Imagine having to sign up for a warranty service plan that costs $750,000 per year.
That’s what the $15-million Canadian Centre for Electron Microscopy at the A.N. Bourns Building at McMaster University has to deal with annually because of the fragile, intricate, state-of-the-art microscopes and spectroscopes it uses.
“These instruments are incredibly complex, and from different manufacturers. It is not possible to have someone internal that can repair all the instruments,” says Glynis de Silveira, manager of the centre.
So sensitive are the 12 viewing technologies housed at the facility that special wiring had to be used to limit electromagnetic interference.
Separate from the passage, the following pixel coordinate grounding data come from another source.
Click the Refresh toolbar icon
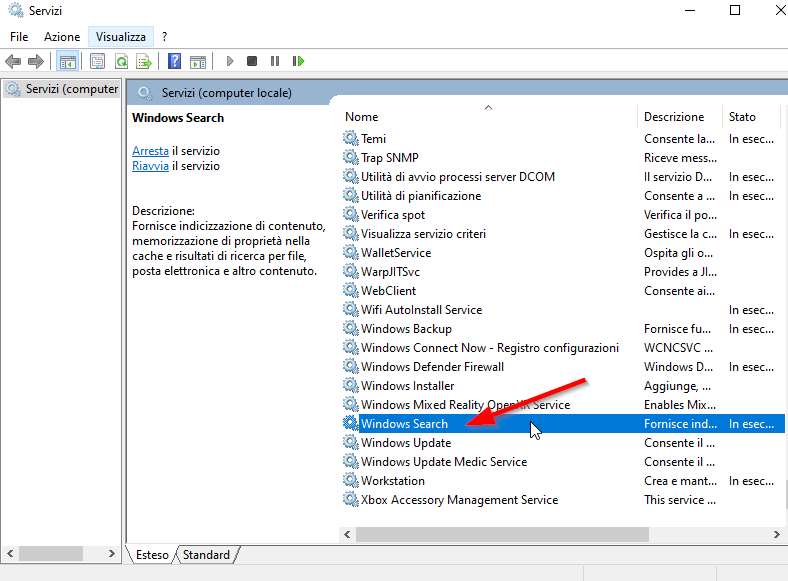 [121, 61]
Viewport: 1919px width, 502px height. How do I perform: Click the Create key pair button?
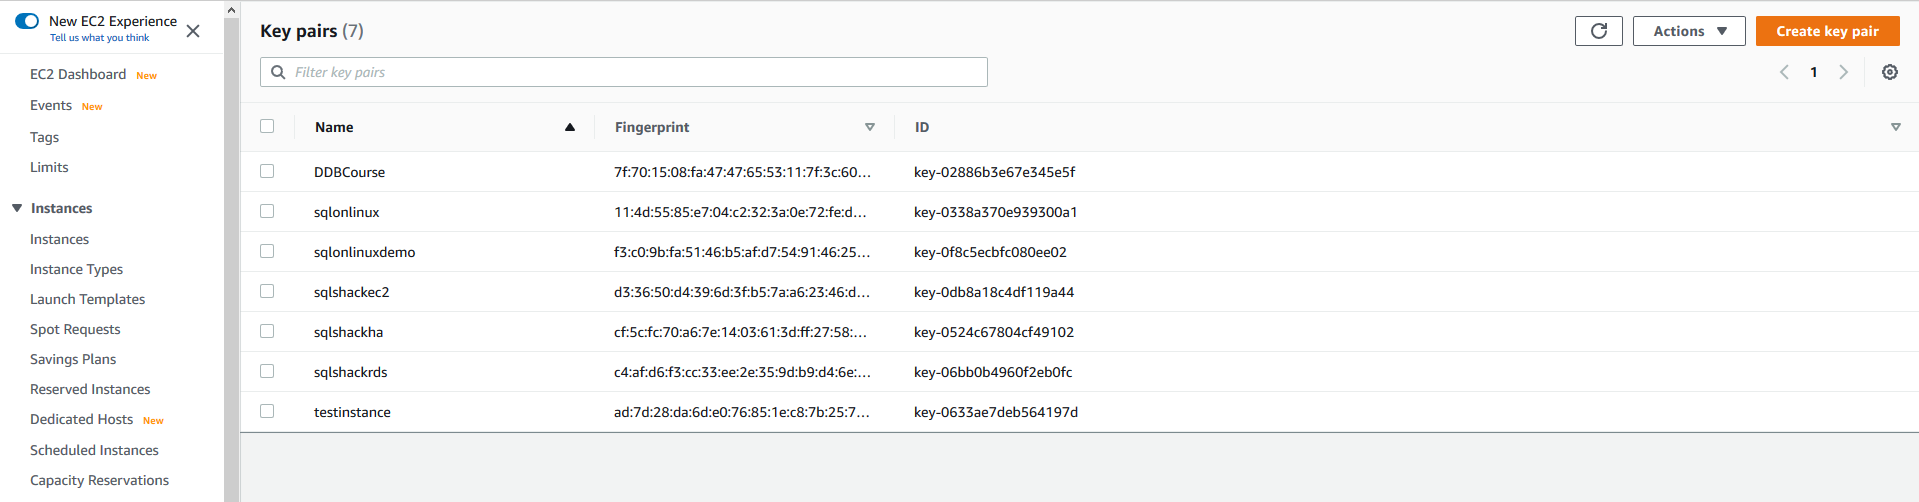point(1827,31)
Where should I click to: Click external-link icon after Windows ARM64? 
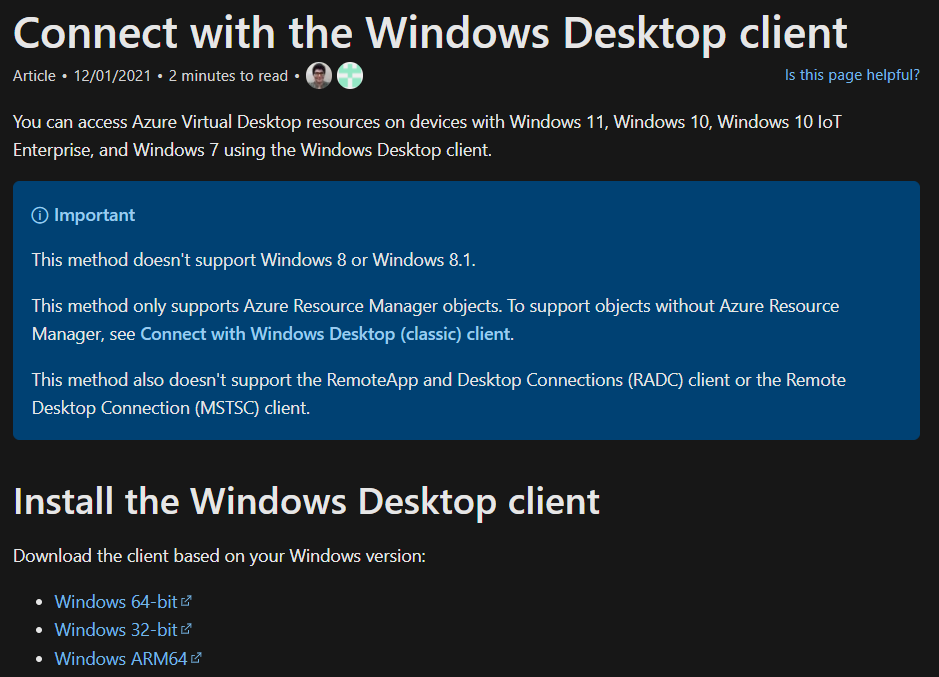(196, 657)
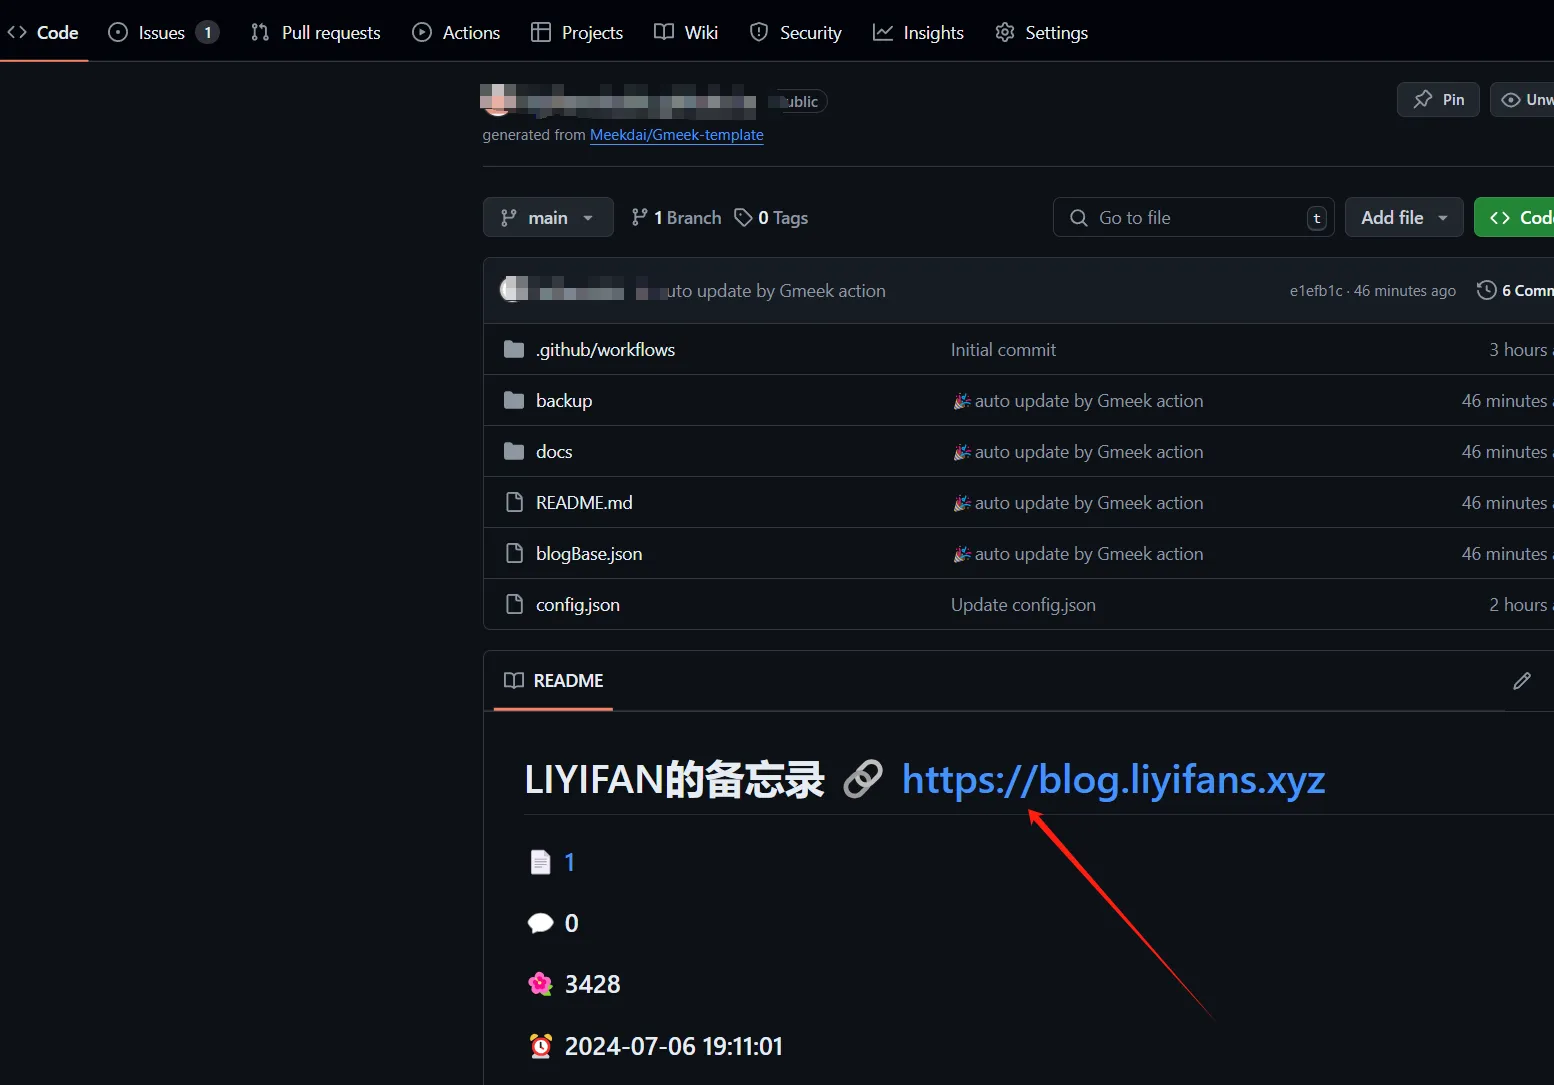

When LRT plans called for public transit to pass near the centre, scientists said the city would have to find another route, explaining that the vibrations and electromagnetic fields would wreak havoc with the centre’s sensitive instruments.
The centre’s managers say they are pleased with a $1.4-million funding announcement from the Canada Foundation for Innovation (CFI) that will help to offset maintenance costs over the next three years.
The foundation says technologies used at the McMaster-based centre “are unique in Canada and among the best in the world.”
The centre’s most powerful microscope is the Titan 80-300 Cubed, which allows researchers to look at the structure of materials at an unprecedented high resolution.
McMaster was the first university in the world with such a high-calibre microscope, the foundation says.
In fact, the Titan has been dubbed the Hubble of microscopes. Like the Hubble Telescope, which has made all kinds of discoveries with distant stars and galaxies, the Titan allows researchers to view materials at an atomic level, measure their chemical state and look at the electrons that bind them together.
While the Hubble offers glimpses of the biggest objects, the Titan 80-300 Cubed illuminates the smallest of particles.
Research at the facility, which opened in 2008, has helped government regulators study materials intended for nuclear power plants, as well as analyze everything from lightweight alloys for cars and artificial bones to tuberculosis detectors and light-emitting diodes for high-efficiency bulbs.
De Silveira says the centre has been especially useful in helping to make solar cells more efficient, along with developing materials that can better deliver medicine to specific regions of the human body.